Beware the Ides of March…
… for they are damned hot in Fresno. It was 91 degrees Fahrenheit here in the ‘No today. The house is still pretty warm as I write this, at 9:30PM. Add to this the cold I’m fighting (which is my body being stupid; more below), and today was a pretty miserable day. Well, it wasn’t that bad, but I’ll say I’m glad I didn’t get called to work tomorrow.
Thursday night, I aspirated something with dinner, probably my drink, and it left me with a tickle in my bronchial tubes. My body responded as if I was getting a cold. I’ve had head congestion, a little lung congestion, and a sore throat. I’ve been treating myself as if I’ve caught a cold to try to get over things faster. Hopefully, one more day of rest will kick this stupidity in the butt and I’ll be back to normal by Tuesday.
There was a fair amount of discussion on my Facebook page regarding what may be going on with the Fate game I run as an alternate to LFR. One of the first things we identified was DM trust. Until about Christmas last year, we had DM X, who is pretty trustworthy, but low role play. Since, we’ve had DM Y, who is a killer DM. The kind that will have the player’s opponents ignore attacks in favor of trying to kill a fallen hero. I’m a relative unknown to the players, so they don’t quite have the trust of me that may be necessary for the creation of workable aspects.
As well, there is my own inability to direct the players in how to create the “two-edged sword” style of aspects. Also, the PCs have too few aspects to have enough to fuel things properly. There is no defined world, which means there is nothing for the players to connect to for the creation of aspects. All of these things are hurting the flow of fate points.

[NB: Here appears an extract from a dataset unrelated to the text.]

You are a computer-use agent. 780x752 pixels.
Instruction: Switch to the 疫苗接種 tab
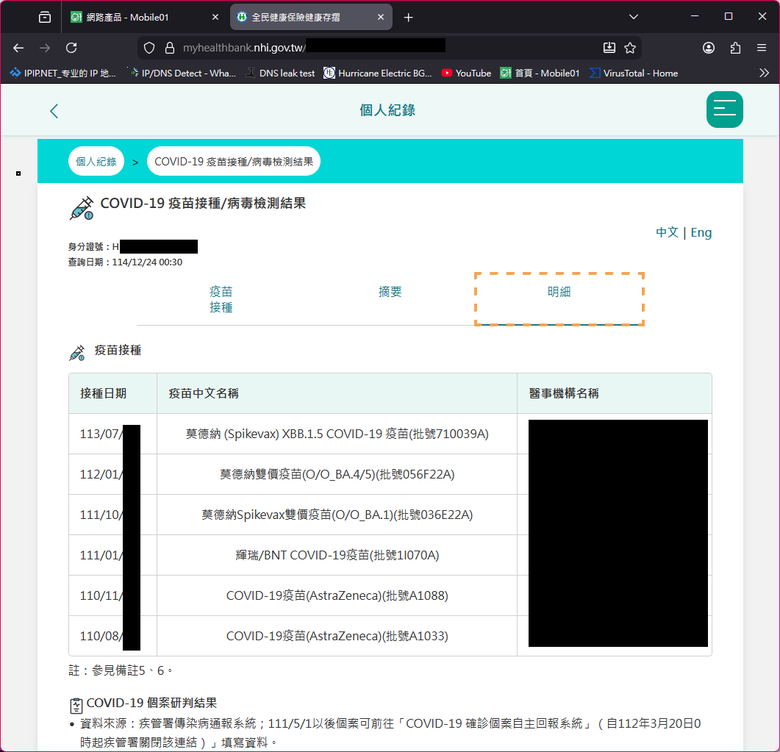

So, I think I’m going to wrap up this scenario that I’ve been running, and them I’m going to use the A Spark In Fate Care booklet to create a world (with the players) and see what comes of it. I’m still not ready, in my own mind, to run something in the StarSea.
To be honest, I got to thinking about the StarSea and why I’m stalled out. I’m beginning to wonder if the codification of the setting is becoming a block. By codifying the setting, I’m eliminating some possible ideas. I’m saying “this thing doesn’t belong here.” And I wonder if part of me isn’t rebelling at that idea.

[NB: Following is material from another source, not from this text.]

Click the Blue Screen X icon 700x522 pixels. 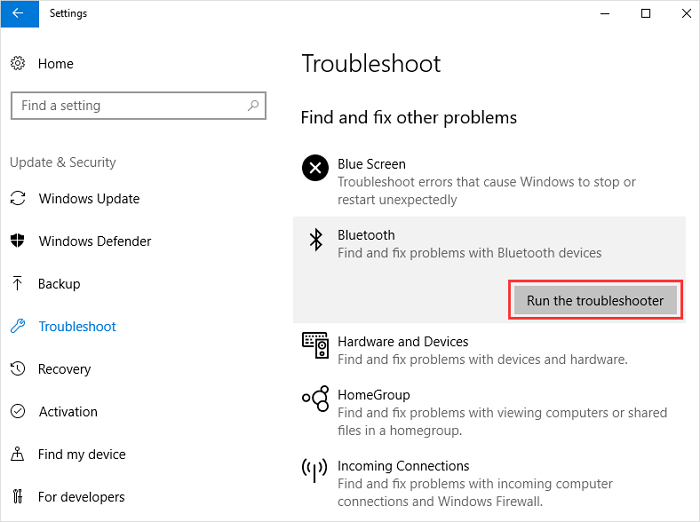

Honestly, I think I could run a play test now. I’m still missing a complete idea for my aggressive race (and what exactly races provide to characters), names for skills (and whether or not a couple of skills will be group skills or not), but largely I have most of the rules for the setting. Skill modes are set, the magic system is in place. The only thing I think I need to hammer out is whether or not I’ll be using some special rules for weapons and armor, so I can include lightsaber-like weapons. Eventually I’ll need ship-to-ship combat (which is really easily handled through the Fractal). There will still need to be some details as to player actions in ship combat, but that can wait. So I could still hit my deadline, if I could get back in focus on the setting.

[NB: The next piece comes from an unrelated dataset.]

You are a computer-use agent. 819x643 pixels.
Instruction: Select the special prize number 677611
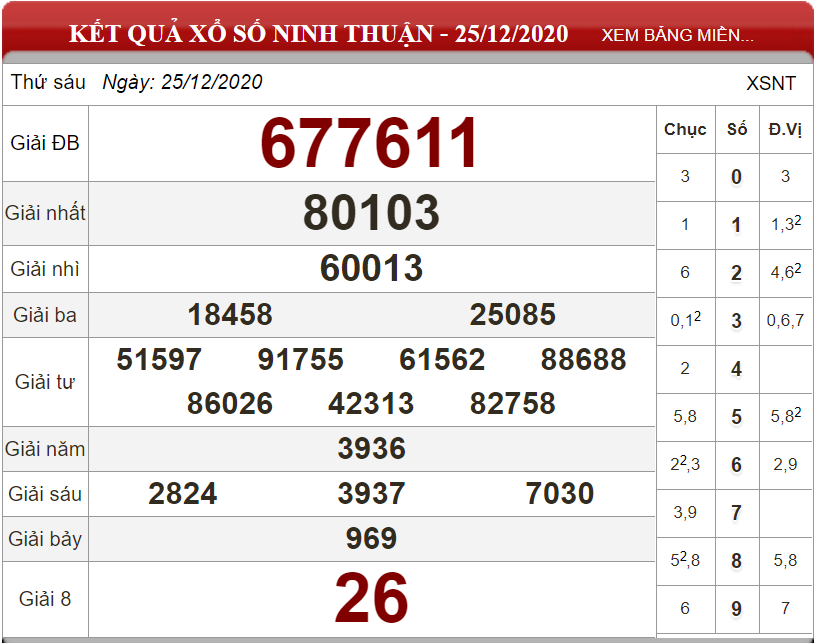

My doubt in the rules comes at a somewhat convenient time, as I am so close to completion of the rules for play testing. “Convenient” in the “this is a prime time for doubt to torpedo the project” sort of way. Some of the podcasts I’ve been listening to are making me question how to publish the StarSea. Do I make it a free product? Do I stick it on DriveThru and hope for the best, as a complete unknown? Do I try to pitch it to Evil Hat (assuming I don’t try to move the setting to a different rules set)? Do I try to Kickstart it, again as an unknown? Do I want to take the role of publisher up?
In the meantime, I’ve been reading the Marvel Heroic Roleplaying system (which I mentioned last week), as well as working my way through the Yugi-Oh rules for the Boy. That one I’m finding I really don’t like. It’s very much an exceptions-based game, with the exceptions being on thousands of cards with super-fine print. The Boy seems to innately understand the tactics of the game (beyond just having played the game more than me), and I feel like I’m just not getting it. He’s already mastering the new decks we got Friday night, to the point he completely had me stymied in three rounds the other night. Part of that is my trying to play with cards I haven’t read yet, but part is not getting the game. I’m amazed by it’s complexity. I got pretty frustrated last night, and expressed it in a way I could see hurt the Boy’s feelings. He so wants something he can share with me and his friends. I rather want that, too. I’m just not sure I can hack this particular game.
I need to call it a night. I’ve barely been up 12 hours, and I’m already feeling ready for more sleep.